MemDecoder: Enhancing Test-Time Compute for LLM Agents via Reinforced Memory Decoding
Abstract
Agentic memory—conditioning large language and vision–language models on past cases, external knowledge, or meta‑experiences—has become a key mechanism for improving inference‑time reasoning. However, existing approaches largely rely on heuristic retrieval or expensive LLM‑based reranking, and do not explicitly learn how to compose memory for a given query. To address these limitations, we propose MemDecoder, a learned framework for adaptive agentic memory selection. MemDecoder formulates memory composition as an autoregressive index decoding problem over a retrieved candidate set, using a lightweight Transformer encoder–decoder to generate an ordered sequence of memory elements. This design enables efficient, task‑aware few‑shot reasoning without generating textual demonstrations.

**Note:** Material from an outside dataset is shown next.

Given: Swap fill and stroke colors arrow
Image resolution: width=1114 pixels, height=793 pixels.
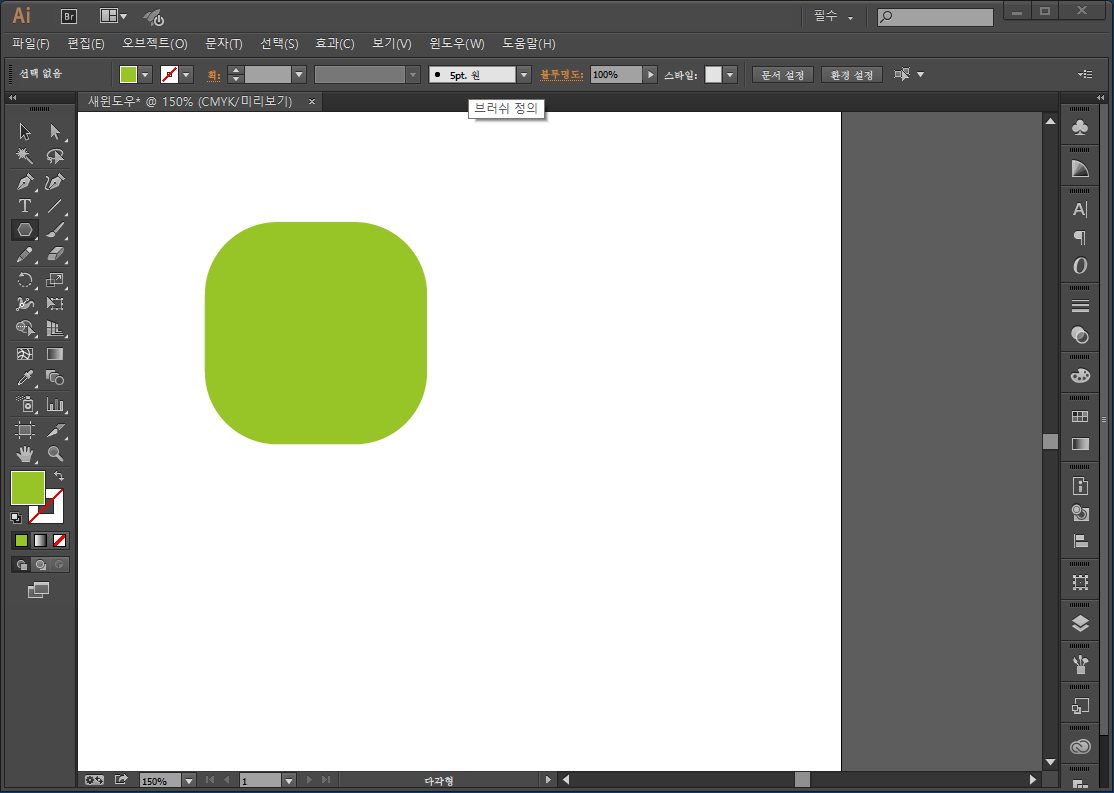Looking at the screenshot, I should coord(59,476).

MemDecoder can be trained via supervised fine‑tuning and reinforcement learning with verifiable rewards. We further introduce a ranking‑aware variant of Group Relative Policy Optimization that exploits pairwise comparisons within response groups to provide richer learning signals. Experiments across visual question answering, mathematical reasoning, and scientific question answering benchmarks show that MemDecoder consistently outperforms prior agentic memory selection methods, demonstrating the benefits of the architectural design and learning algorithm of MemDecoder.